-- Begin EXERCISE INPUTS --

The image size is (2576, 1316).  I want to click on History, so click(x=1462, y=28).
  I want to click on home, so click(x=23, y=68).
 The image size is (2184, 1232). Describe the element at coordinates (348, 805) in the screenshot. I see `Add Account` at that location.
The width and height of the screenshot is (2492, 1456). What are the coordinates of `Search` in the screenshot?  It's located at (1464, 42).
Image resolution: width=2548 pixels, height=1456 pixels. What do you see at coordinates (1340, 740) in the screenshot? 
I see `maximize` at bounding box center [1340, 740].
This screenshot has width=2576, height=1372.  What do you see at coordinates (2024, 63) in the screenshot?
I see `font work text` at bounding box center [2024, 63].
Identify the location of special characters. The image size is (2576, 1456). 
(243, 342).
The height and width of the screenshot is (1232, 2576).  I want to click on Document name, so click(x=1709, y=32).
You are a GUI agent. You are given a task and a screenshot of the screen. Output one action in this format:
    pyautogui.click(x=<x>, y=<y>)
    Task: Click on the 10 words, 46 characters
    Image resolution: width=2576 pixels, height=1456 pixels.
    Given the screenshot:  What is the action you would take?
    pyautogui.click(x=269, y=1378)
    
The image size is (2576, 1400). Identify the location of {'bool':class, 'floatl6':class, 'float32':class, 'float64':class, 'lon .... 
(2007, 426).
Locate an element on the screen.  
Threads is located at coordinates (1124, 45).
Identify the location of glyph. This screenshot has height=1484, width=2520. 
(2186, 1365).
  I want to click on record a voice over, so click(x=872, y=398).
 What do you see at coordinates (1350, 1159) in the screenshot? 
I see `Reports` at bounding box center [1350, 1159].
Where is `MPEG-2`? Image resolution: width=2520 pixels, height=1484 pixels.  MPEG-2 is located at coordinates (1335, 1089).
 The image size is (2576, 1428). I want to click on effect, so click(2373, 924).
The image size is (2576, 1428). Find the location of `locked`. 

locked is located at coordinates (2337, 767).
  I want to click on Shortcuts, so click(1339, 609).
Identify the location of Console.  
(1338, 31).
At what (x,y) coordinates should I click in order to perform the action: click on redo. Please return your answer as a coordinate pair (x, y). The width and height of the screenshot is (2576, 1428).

-- End EXERCISE INPUTS --

* EXERCISE GOAL: Extract every line of the listing above and reproduce each one word for word.

* EXERCISE RESPONSE:
The image size is (2576, 1316).  I want to click on History, so click(x=1462, y=28).
  I want to click on home, so click(x=23, y=68).
 The image size is (2184, 1232). Describe the element at coordinates (348, 805) in the screenshot. I see `Add Account` at that location.
The width and height of the screenshot is (2492, 1456). What are the coordinates of `Search` in the screenshot?  It's located at (1464, 42).
Image resolution: width=2548 pixels, height=1456 pixels. What do you see at coordinates (1340, 740) in the screenshot? 
I see `maximize` at bounding box center [1340, 740].
This screenshot has width=2576, height=1372.  What do you see at coordinates (2024, 63) in the screenshot?
I see `font work text` at bounding box center [2024, 63].
Identify the location of special characters. The image size is (2576, 1456). 
(243, 342).
The height and width of the screenshot is (1232, 2576).  I want to click on Document name, so click(x=1709, y=32).
You are a GUI agent. You are given a task and a screenshot of the screen. Output one action in this format:
    pyautogui.click(x=<x>, y=<y>)
    Task: Click on the 10 words, 46 characters
    Image resolution: width=2576 pixels, height=1456 pixels.
    Given the screenshot:  What is the action you would take?
    pyautogui.click(x=269, y=1378)
    
The image size is (2576, 1400). Identify the location of {'bool':class, 'floatl6':class, 'float32':class, 'float64':class, 'lon .... 
(2007, 426).
Locate an element on the screen.  
Threads is located at coordinates (1124, 45).
Identify the location of glyph. This screenshot has height=1484, width=2520. 
(2186, 1365).
  I want to click on record a voice over, so click(x=872, y=398).
 What do you see at coordinates (1350, 1159) in the screenshot? 
I see `Reports` at bounding box center [1350, 1159].
Where is `MPEG-2`? Image resolution: width=2520 pixels, height=1484 pixels.  MPEG-2 is located at coordinates (1335, 1089).
 The image size is (2576, 1428). I want to click on effect, so click(2373, 924).
The image size is (2576, 1428). Find the location of `locked`. 

locked is located at coordinates (2337, 767).
  I want to click on Shortcuts, so click(1339, 609).
Identify the location of Console.  
(1338, 31).
At what (x,y) coordinates should I click in order to perform the action: click on redo. Please return your answer as a coordinate pair (x, y). The width and height of the screenshot is (2576, 1428).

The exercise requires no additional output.